Peptides are promising therapeutic agents, however these natural compounds often need to be optimized to be used successfully as drug compounds. For example, the first snail drug approved for biomedical use, ziconotide (Prialt ®), is used to treat chronic pain in HIV and cancer patients. Despite being a breakthrough drug, ziconotide has a major drawback in that as a peptide drug, its size and complexity prevents its widespread application and a spinal tap is required to deliver it to patients. To address this issue, we are combining chemical and recombinant biology techniques to devise a method for encapsulating venom peptides from marine snails in viral capsids for delivery to their site of action. In collaborative projects we’re also developing new computational methods for optimizing the function of venom peptides to make them more selective for their molecular targets. The large size of venom peptides and the lack of solved structures of venom peptides bound to their peptide channel targets are barriers to computational docking and design of venom peptides to screen their functional activity. To address these issues, the first tool we’ve developed is ToxDock and it is freely available at http://rosie.rosettacommons.org/tox_dock.
Similar to venom evolution, the dynamic arms-race interactions between host and pathogen contribute over time to the evolutionary selection of new immune-related genes. We are interested in exploring this evolution of new micropeptides as a response to these selective pressures. How has the evolution of these micropeptides differed across different species? Are there shared biochemical or functional characteristics of these newly evolved micropeptides? Using a combination of evolutionary, biochemical and molecular techniques, we aim to deepen our understanding of the origin and function of existing and novel immune-related micropeptides across a diversity of taxa.

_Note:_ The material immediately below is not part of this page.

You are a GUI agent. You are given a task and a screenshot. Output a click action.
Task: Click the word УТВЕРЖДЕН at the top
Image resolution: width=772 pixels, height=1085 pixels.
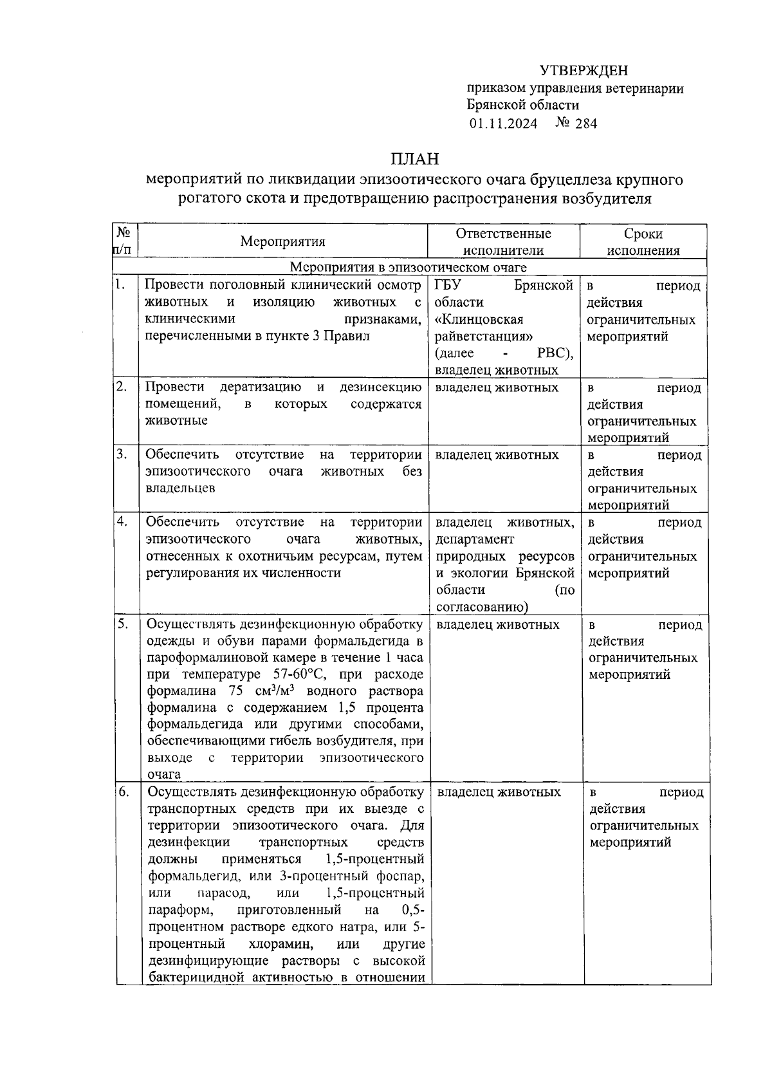click(583, 71)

I strongly believe that representation matters. “See it be it” is a short-term catch phrase for STEM inclusion and advancing leadership opportunities for underrepresented groups. In our initial foray in this area we wanted to generate a landscape view of the barriers and opportunities. Our first project is a systematic review of the science education literature with the aim of evaluating how and to what extent informal learning experiences impact participants awareness, interest, and engagement in STEM careers across demographic groups.